Justin Williams of L39ION of Los Angeles has been working to make changes within the world of cycling. His team launched a fundraiser to help increase diversity and inclusion in the sport and has already passed it’s $50,000 goal.  The money will be used to support junior programmes and will provide riders with grants, camps and equipment.

Attracting new fans

When asked about some other changes he would make to the sport in a recent CyclingTips podcast, Williams noted that new cycling fans can’t pick out their favourite riders when a teams are wearing the same jerseys, helmets, glasses and riding the same bike. Williams says that cycling doesn’t encourage “superstars” to develop when teams looks so homogenous.

Growing a wider fanbase is important for a sport to succeed at all levels.

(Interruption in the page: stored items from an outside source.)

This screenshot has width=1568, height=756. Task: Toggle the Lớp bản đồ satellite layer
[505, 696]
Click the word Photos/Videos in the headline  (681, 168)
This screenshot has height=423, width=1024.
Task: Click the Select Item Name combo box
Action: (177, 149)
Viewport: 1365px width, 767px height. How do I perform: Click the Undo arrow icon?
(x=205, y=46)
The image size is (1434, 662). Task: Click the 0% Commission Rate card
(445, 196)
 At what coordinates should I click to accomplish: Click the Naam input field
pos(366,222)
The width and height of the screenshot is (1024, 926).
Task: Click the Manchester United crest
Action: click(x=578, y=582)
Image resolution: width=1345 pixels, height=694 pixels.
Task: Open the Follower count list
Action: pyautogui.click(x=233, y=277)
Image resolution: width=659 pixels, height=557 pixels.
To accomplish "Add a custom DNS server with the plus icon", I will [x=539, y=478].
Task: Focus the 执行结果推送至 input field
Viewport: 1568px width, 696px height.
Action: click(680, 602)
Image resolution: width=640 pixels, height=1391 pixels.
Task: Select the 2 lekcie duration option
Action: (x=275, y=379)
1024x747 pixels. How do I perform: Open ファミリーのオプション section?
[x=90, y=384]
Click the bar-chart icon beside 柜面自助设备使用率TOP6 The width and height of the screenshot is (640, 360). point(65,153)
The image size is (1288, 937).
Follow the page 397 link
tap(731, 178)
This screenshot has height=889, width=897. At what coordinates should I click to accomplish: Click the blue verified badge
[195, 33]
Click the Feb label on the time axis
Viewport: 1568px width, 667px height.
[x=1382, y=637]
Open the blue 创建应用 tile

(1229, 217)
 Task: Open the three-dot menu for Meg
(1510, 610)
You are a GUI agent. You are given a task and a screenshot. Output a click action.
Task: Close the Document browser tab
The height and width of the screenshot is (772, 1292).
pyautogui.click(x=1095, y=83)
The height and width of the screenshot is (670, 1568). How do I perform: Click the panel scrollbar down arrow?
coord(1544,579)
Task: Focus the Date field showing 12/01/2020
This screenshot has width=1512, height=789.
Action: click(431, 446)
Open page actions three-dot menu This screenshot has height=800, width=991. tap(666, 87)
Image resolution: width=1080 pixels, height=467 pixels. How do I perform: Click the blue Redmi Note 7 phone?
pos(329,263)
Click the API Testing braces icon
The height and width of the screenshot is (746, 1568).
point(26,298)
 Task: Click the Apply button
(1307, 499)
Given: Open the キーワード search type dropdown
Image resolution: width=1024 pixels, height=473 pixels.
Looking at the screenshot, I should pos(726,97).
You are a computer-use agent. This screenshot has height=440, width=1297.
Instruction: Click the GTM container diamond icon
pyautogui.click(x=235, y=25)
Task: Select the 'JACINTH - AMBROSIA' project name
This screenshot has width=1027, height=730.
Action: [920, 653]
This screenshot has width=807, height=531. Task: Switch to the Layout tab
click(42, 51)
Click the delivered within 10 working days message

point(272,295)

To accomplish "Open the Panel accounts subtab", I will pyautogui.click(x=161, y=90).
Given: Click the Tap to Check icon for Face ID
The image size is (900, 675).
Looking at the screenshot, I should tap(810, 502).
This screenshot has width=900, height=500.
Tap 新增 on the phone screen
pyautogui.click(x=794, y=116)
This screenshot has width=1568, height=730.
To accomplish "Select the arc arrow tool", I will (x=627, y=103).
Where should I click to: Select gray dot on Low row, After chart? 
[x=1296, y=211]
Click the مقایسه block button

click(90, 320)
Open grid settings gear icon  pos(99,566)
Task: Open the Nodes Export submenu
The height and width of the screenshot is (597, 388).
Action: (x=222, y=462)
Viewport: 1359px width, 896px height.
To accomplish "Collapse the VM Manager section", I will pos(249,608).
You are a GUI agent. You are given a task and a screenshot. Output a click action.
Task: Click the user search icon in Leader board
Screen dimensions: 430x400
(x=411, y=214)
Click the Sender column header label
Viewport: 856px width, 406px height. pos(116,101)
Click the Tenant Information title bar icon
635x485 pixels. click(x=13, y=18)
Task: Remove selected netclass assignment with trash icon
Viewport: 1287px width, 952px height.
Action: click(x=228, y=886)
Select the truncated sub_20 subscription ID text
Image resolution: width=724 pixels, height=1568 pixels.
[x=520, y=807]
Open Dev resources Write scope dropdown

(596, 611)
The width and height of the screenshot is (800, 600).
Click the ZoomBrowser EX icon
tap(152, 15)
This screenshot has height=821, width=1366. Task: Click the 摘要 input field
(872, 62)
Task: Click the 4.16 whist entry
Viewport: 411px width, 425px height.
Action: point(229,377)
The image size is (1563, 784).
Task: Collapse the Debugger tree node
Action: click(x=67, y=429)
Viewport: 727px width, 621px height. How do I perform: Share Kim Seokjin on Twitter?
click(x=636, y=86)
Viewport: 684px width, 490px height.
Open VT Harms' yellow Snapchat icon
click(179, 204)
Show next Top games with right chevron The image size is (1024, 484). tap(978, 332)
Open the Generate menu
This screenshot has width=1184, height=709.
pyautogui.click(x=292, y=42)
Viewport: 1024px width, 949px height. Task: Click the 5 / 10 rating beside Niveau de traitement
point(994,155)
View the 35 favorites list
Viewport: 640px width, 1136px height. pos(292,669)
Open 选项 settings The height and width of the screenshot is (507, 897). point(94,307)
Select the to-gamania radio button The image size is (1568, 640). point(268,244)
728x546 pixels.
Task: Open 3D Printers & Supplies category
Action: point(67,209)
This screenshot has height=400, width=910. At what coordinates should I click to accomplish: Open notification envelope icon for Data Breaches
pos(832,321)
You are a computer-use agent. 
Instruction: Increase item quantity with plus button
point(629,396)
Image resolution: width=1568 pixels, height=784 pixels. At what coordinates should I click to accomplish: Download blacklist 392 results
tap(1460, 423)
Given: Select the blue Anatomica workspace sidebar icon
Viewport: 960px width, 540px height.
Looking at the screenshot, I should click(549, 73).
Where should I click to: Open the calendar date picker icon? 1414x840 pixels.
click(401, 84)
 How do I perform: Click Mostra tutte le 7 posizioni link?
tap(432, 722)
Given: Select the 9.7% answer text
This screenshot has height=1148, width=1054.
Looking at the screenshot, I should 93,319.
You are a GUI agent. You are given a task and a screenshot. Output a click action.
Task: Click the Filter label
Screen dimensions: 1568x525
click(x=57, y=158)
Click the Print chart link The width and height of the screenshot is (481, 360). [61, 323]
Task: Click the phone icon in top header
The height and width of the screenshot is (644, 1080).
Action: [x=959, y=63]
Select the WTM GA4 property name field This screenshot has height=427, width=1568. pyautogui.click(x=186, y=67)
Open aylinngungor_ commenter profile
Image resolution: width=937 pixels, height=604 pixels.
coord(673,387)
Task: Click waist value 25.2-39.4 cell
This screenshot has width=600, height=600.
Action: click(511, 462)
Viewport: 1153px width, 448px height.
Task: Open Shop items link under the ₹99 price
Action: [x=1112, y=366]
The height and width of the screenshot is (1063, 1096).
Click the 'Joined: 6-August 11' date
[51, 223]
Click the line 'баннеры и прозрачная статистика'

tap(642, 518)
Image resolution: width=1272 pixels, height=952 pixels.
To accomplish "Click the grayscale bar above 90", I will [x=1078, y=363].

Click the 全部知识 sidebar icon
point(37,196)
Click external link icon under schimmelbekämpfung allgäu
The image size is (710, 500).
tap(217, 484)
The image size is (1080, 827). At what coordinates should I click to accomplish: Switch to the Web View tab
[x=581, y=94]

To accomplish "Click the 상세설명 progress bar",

He had a few recommendations on how teams could improve their kit design and make the sport more appealing to new fans. Jerseys should have names, he says, so viewers can identify who is who. He also notes that teams switch colours too often, and that they should encourage custom helmets so that riders are more easy to pick out from something like a leadout train. Williams also thinks that numbers should be added to jerseys and bikes, with some numbers reserved for leaders. For example, in in FIFA, the number one team from the previous season has a special badge on their jersey. In cycling, it could be reserved for the winner from the previous year.

Adrian Ridley, a graphic designer from the UK, took inspiration from William’s suggestions and designed what he thought the jerseys could look like. He added a few of his own elements, giving Bettiol, a tiny lion of Flanders on his chest, signifying his Tour of Flanders victory, a similar concept to a rainbow jersey band but extended to include the monuments and major grand tours. Ridley also gives riders career numbers, like in many other sports.

photo: Adrian Ridley/ @OfficialRidley

The re-design, intended simply to conceptualize how these changes would look, actually breaks a few UCI rules. Right now kits must be uniform and numbers are currently forbidden on jerseys. Though it’s only a concept, these ideas could be a way to get more new fans to dip their toes in a sport that’s difficult to follow without diving in completely.